With an efficient architecture in place, and optimal power management, the remaining item to optimize is the technology. As already discussed, the GPU requires layout density and lower-power devices to sustain the growth in required compute capability. To facilitate this, separate standard cell libraries are required on an APU, as illustrated in Figure 7, in which the high-performance CPU flop design consumes almost 50% more area than the high-density (but slower) GPU flop design. The reduced power rails in the high-density library facilitate routability while taking advantage of lower power densities in the parallel compute units. This trade-off makes sense when the flop count differences are assessed: all four CPU cores on Llano instantiate 660,000 flops, while the Llano GPU uses almost 3.5 million of them. Density is essential.

![Image](image2.png)

**Figure 7: High-density vs. High-performance Library Comparison**

A density-optimized library benefits from tight metal pitches, while a performance-optimized design wants thicker, lower-RC wires. These conflicting demands place extra stress on the choice of a metal stack that best balances the needs of both. An important point here as regards interconnect issues is that for both serial and parallel computation, quality interconnect is imperative. As shown in Figure 8, we are at the cusp of a dramatic increase in wire RC delays due to a number of factors such as small geometries resulting in increased edge effect scattering, the lack of dielectric improvement and the overhead from copper cladding layers. This trend will seriously reduce
both the density and performance benefits of process scaling, so some sort of revolutionary improvement in interconnect is required.
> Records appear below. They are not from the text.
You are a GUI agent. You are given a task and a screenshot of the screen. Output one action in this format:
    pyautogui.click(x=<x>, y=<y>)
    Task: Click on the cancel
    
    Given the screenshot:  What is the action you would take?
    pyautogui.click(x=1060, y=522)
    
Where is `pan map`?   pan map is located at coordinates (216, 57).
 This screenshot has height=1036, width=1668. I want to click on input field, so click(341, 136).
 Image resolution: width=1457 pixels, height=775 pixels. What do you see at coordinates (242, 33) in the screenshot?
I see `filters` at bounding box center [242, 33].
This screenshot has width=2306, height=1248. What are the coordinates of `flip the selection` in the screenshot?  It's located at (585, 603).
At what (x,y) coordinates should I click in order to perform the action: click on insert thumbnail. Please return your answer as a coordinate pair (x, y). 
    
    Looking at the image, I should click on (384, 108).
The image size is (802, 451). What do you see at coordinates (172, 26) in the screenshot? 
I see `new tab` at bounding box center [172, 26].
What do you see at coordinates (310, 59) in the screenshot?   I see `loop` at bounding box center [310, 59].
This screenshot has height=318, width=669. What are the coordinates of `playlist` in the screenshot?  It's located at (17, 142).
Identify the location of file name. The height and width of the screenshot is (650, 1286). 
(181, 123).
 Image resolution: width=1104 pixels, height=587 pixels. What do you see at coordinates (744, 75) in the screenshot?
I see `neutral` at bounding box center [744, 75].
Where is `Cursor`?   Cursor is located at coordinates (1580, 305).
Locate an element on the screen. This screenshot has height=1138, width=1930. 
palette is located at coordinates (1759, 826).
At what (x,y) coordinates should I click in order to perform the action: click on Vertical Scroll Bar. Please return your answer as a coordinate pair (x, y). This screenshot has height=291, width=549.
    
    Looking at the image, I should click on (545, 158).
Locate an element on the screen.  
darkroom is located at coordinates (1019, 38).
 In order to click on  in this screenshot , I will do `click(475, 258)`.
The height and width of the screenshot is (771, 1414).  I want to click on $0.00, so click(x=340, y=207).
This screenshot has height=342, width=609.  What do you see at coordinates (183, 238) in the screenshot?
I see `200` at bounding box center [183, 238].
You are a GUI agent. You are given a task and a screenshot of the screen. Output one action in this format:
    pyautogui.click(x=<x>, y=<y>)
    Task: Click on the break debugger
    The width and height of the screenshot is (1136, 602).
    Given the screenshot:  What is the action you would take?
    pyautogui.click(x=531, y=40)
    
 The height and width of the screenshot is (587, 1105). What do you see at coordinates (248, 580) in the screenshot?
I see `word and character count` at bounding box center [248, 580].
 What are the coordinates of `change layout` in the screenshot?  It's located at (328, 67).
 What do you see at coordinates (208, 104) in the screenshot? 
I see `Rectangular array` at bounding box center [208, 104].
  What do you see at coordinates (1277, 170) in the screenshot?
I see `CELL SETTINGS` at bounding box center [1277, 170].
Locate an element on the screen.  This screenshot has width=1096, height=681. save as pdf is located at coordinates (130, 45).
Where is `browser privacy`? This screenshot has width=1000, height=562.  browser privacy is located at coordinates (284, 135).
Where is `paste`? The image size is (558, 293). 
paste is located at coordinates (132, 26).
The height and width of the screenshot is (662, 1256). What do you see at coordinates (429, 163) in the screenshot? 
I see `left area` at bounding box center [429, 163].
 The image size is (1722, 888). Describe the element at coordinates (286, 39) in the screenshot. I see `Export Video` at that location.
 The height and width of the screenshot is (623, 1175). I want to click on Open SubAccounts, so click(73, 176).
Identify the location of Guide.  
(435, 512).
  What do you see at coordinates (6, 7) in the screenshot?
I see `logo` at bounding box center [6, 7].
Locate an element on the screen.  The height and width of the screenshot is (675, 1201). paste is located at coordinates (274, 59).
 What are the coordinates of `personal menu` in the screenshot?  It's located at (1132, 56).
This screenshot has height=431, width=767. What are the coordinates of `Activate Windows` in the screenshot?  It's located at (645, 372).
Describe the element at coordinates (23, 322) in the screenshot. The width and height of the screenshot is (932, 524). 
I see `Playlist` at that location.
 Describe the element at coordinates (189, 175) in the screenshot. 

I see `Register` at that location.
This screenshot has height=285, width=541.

![RC vs. Process Node](image)

**Figure 8: RC Trends**

Another mis-match in the technology needs of these architectures can be seen in Figure 9: CPU and GPU Vt Mix Differences 9, which plots the percentage of transistor width for each Vt choice in the two designs. The GPU makes heavy use of the least leaky and slowest long-channel HVT (LC-HVT) device, while the same device goes virtually unused in the CPU because speed loss is unacceptable. The CPU makes heavy use of the RVT device for speed, but the GPU cannot afford the leakage. Future implementations will need to engage in careful analysis of optimum Vt offerings for each design style and work with the fab to strike the right balance.

![APU Vt Mix](image)

**Figure 9: CPU and GPU Vt Mix Differences**

The next technology challenge driven by an emphasis on parallel computation is shown in Figure 10. If we hold power density constant to avoid increasing the cost of the cooling solution, but take advantage of the density improvements of the process technology generations, the operating voltage necessarily decreases. This puts extreme pressure on device variation control and transistor drive characteristics. Low leakage tends to demand high Vts that enable reduced power density, but this is at odds with the demand for reasonable performance at very low voltages.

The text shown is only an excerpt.